Madrid is a foodie’s paradise, with an unpretentious cuisine scene full of rich, delicious dishes. Mealtimes are never skipped by Madrileños since they like eating a lot. Madrid’s cuisine is authentic and traditional, with simple dishes that have grown from a cuisine oriented on total usage and, above all, meat. There are quite a few iconic places where you can try the typical dishes from Madrid. Here are some of them:
Potatoes with a spicy sauce are known as patatas bravas. Its name is derived from the spiciness of cayenne pepper, which is used in the sauce. Potatoes can be fried, boiled in water, sautéed in olive oil from Spain, and even baked in some places.
Patatas bravas is a characteristic dish of Spanish cuisine. It’s commonly served as a tapa with a glass of Spanish wine to balance off the traditional spiciness of patatas bravas. In Madrid, you can try this authentic dish in a bar “Las Bravas”, where the Bravas sauce was created in 1950.
Madrid Stew (Cocido Madrileño)
One of Madrid’s most traditional dishes is cocido madrileño. This is a very classic and delicious stew that is served both in the summer and the winter. It’s made with a lot of meat (veal, chicken, bacon, chorizo, etc.) and vegetables, such as potato, carrots, and cabbage. Of course, it is finished with the spices and herbs, such as paprika and olive oil from Spain.
Bocadillo de calamares (Calamari Sandwich)
Fresh squid, flour, salt, extra virgin olive oil from Spain in a piece of bread.

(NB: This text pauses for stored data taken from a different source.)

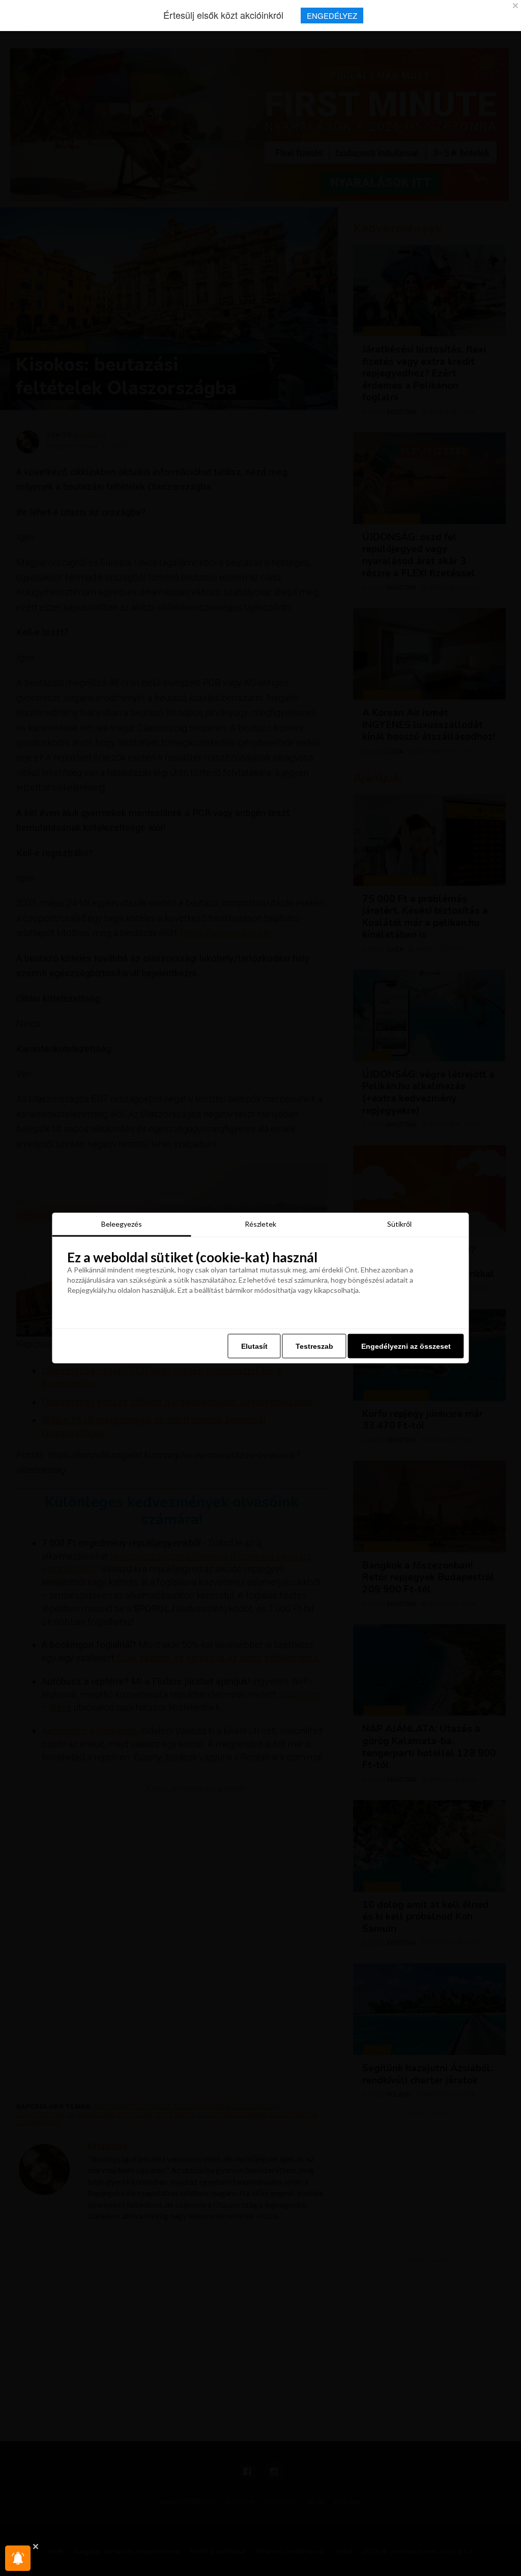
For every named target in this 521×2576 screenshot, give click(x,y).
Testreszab (314, 1346)
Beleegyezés (121, 1223)
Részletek (260, 1223)
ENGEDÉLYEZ (332, 15)
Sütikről (399, 1223)
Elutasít (254, 1346)
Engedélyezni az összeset (406, 1346)
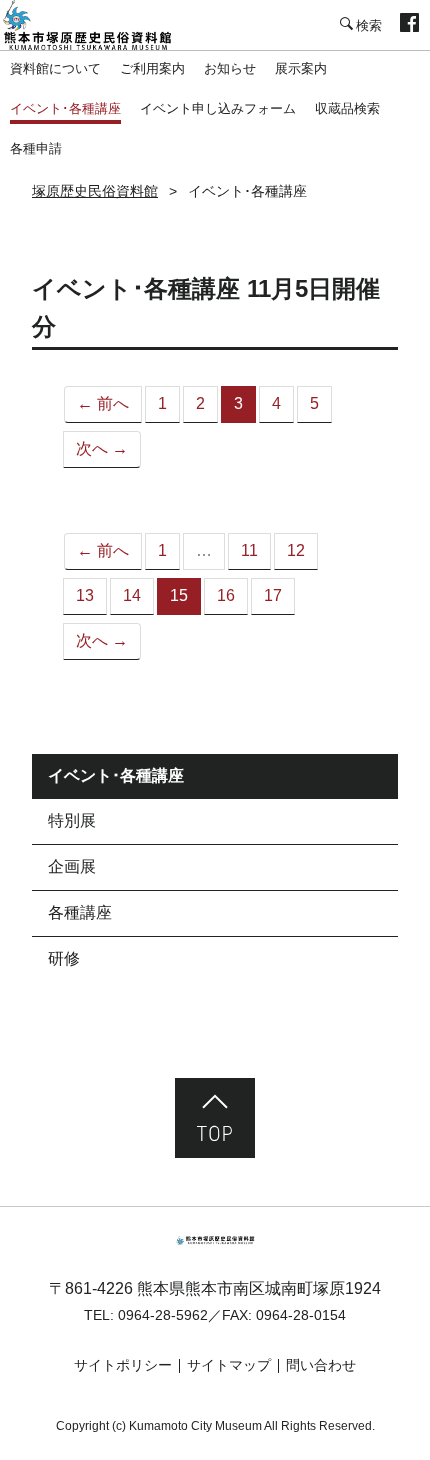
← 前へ (103, 403)
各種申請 (36, 148)
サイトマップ (229, 1365)
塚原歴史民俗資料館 (100, 25)
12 (296, 550)
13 (85, 595)
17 (273, 595)
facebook (409, 25)
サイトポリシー (123, 1365)
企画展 (72, 866)
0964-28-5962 (163, 1315)
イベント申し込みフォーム (218, 108)
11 (249, 550)
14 (132, 595)
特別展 (72, 820)
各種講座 (80, 912)
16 (226, 595)
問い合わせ (321, 1365)
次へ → (102, 448)
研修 (64, 958)
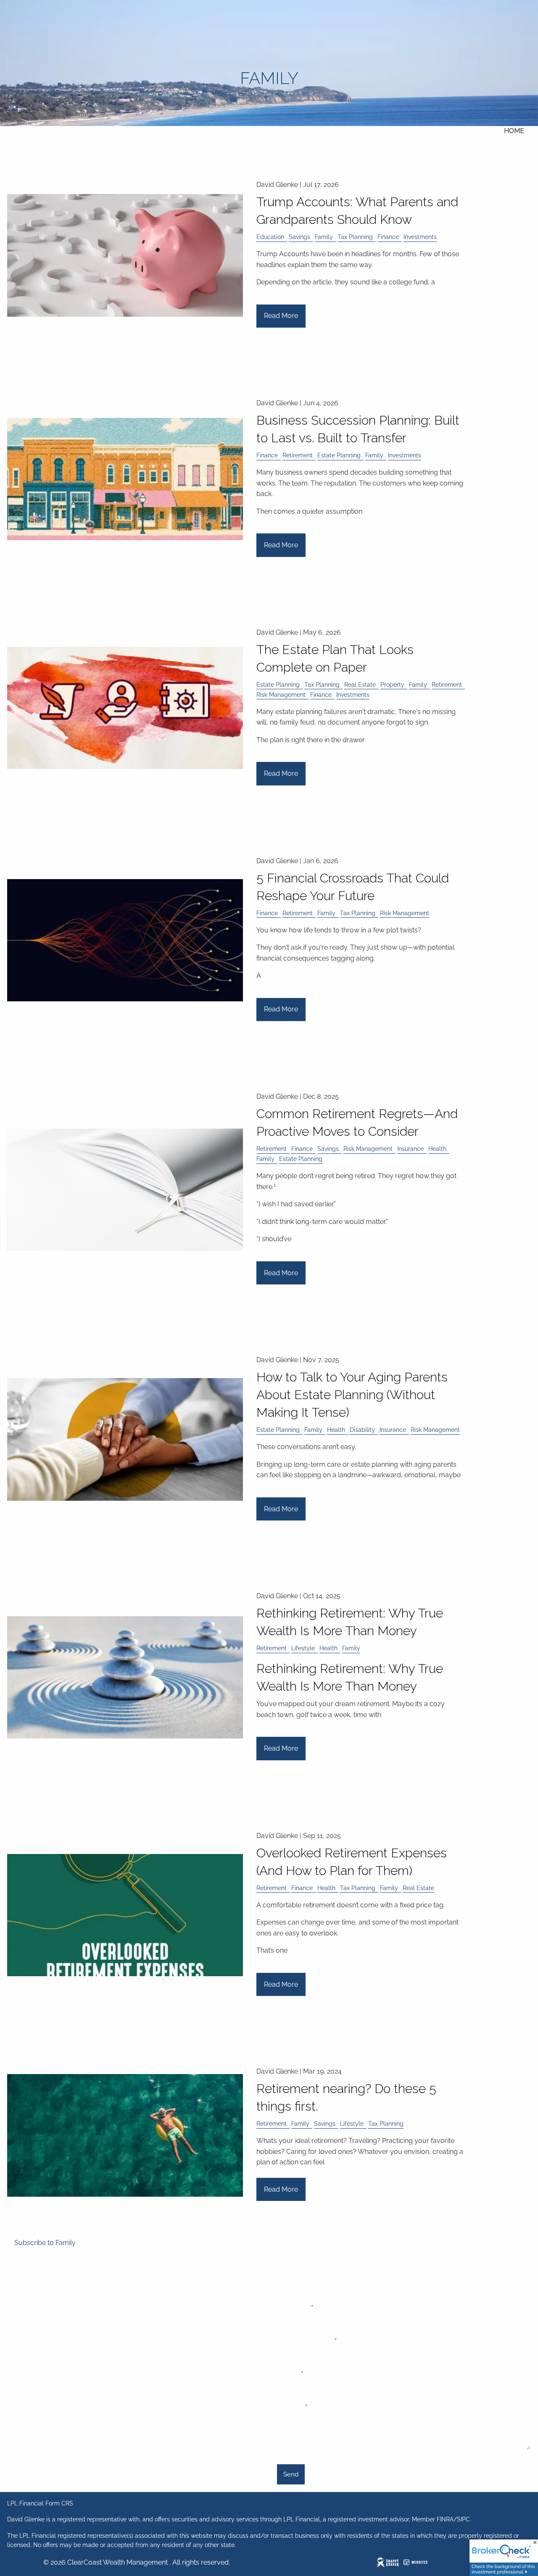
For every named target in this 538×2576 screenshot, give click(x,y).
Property (392, 684)
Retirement (297, 455)
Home (514, 131)
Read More (281, 316)
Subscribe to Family (45, 2243)
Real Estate (360, 684)
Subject (317, 2374)
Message (319, 2407)
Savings (299, 236)
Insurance (410, 1148)
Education (270, 236)
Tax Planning (355, 236)
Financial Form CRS (46, 2503)
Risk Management (281, 694)
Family (324, 236)
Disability (362, 1429)
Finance (388, 236)
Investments (420, 236)
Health (437, 1148)
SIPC (463, 2519)
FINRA (445, 2519)
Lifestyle (303, 1648)
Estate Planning (339, 455)
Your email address (334, 2341)
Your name (322, 2307)
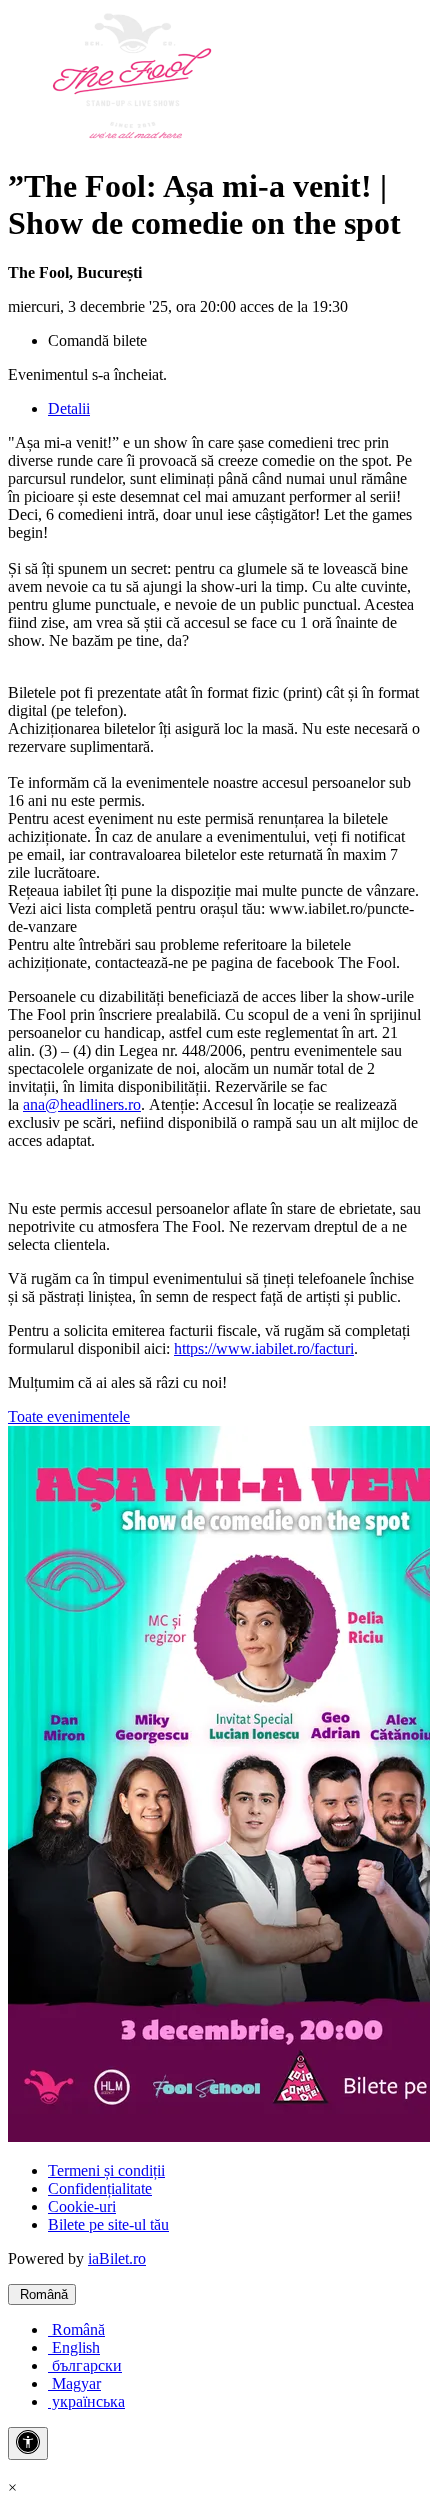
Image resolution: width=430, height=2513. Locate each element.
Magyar (74, 2383)
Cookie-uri (82, 2206)
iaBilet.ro (117, 2258)
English (74, 2347)
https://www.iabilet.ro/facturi (264, 1348)
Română (42, 2294)
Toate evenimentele (69, 1416)
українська (86, 2401)
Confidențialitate (100, 2188)
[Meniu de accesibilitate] (28, 2443)
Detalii (69, 408)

Calamari sandwich recipe is a Madrid gastronomy classic that takes mayonnaise, olives, and a glass of Spanish wine as perfect combination. When visiting the capital, tourists from all over the world have «to eat a calamari sandwich» on their list of things to do.
You can enjoy this dish in the most historical place in the center of Madrid – The San Miguel Market. Located in the heart of traditional Madrid, it is in the area with the most personality of the city and the best commercial and cultural combination. Originally, it was a market where the meat, fish and other delicacies were being sold. Today the stalls have been converted into bars and lounge areas with high tables. The interior light is natural thanks to the iron and glass architecture, and in the summer, it has a cooling system that makes the stay quite pleasant.
This sweet delicacy is very popular throughout the rest of Spain and in Latin America. It is thought to have gained popularity in the 19th century in Spain’s capital due to its low cost and availability. Although you can prepare and fry the churros at home, eating churros with hot chocolate is almost more of a social act nowadays. Going to a chocolatería, or churrería, with friends or family is the usual practice. The original place for churros is considered Chocolatería San Gines that was founded in 1890 that makes it the oldest chocolatería in Madrid.